Norwegian politician and naval officer

Svend Foyn Bruun Sr. (1 December 1883 – 31 May 1956) was a Norwegian naval officer, ship-owner and whaler, and politician for the Conservative Party. He ran the company Bruun & von der Lippe from 1919 to 1945, co-founded Kosmos and was a four-term member of the Parliament of Norway.

==Personal life==
He was born in Tønsberg as a son of ship-owner Carsten Henrik Carstensen Bruun (1828–1907) and Maren Sibylle Bull Foyn (1840–1918). He was a younger brother of Carsten Henrik Bruun Jr. On the paternal side he was a great-grandnephew of founding father Henrik Carstensen, and on the maternal side he was a grandson of Laurentius Føyn Jr, born 1807, who was a brother of noted whaler Svend Foyn.

Together with Ellen Bruusgaard (1887–1969) he had two daughters and two sons. The son Svend Foyn Bruun Jr. followed in his career footsteps.

==Career==
After middle school he studied for a short time in France and Oxford and attended the Norwegian Naval Academy. In the Royal Norwegian Navy he was a Lieutenant from 1904, Premier Lieutenant from 1908 and Captain from 1920. He participated in the Norwegian neutrality guard during World War I. In his civil career, he was a shipmate from 1906 and shipmaster from 1907 to 1911. From 1911 to 1914 he participated in whaling expeditions off the coast of Africa. He inherited Aker farm in Sem in 1916, but definitely entered shipping in 1919 when he founded the company Bruun & von der Lippe. He had the company together with Anton Barth von der Lippe. Also, Lippe, Bruun and Anders Jahre together founded the three whaling companies Antarctic, Globus and Kosmos in 1928. The company lasted until 1945, when Bruun started his own shipping and whaling company.

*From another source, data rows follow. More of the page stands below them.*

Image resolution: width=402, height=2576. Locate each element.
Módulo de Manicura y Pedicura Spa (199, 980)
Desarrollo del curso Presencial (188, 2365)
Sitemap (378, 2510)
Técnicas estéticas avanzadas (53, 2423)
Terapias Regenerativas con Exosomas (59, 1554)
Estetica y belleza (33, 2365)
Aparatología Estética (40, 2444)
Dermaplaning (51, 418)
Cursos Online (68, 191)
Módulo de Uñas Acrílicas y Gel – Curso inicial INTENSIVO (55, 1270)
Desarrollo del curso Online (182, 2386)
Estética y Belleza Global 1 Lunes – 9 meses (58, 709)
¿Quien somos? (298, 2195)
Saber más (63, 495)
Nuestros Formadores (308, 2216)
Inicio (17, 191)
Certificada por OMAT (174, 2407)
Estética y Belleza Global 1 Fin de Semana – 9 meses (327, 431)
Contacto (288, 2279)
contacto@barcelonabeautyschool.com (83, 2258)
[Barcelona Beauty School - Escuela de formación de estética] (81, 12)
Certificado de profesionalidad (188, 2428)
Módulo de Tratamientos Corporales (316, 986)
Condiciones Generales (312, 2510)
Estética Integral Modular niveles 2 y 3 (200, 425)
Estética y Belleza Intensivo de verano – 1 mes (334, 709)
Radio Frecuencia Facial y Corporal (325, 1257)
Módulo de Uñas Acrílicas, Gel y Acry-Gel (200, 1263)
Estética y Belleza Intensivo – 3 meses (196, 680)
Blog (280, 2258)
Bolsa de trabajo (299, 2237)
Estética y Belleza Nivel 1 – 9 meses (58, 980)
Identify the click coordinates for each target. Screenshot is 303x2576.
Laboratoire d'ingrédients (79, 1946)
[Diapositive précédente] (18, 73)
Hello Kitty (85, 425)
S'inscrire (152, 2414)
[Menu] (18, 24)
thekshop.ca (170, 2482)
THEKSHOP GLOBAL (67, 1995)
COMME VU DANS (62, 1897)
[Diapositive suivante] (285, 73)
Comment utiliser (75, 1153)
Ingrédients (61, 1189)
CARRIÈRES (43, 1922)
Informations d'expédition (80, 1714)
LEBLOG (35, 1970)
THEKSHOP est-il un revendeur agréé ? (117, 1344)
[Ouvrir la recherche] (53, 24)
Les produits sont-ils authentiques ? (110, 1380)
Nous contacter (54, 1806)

From 1919 to 1925 Bruun was a member of Sem municipal council, the last three years in the executive committee. He was elected to the Parliament of Norway from Vestfold in 1924, 1927, 1930 and 1933, serving four terms. He chaired the county branch of his party and was a member of the central board and national board.

He also chaired his county branch of the Norwegian Association of Hunters and Anglers. He was a board member of Tønsberg Sparebank and Tønsberg Papirindustri. He chaired the supervisory council of Oiltank and was a supervisory council member of Afrika A/S and from 1933 to 1938 in Morgenbladet. He was decorated with the Order of the Polar Star. He died in 1956.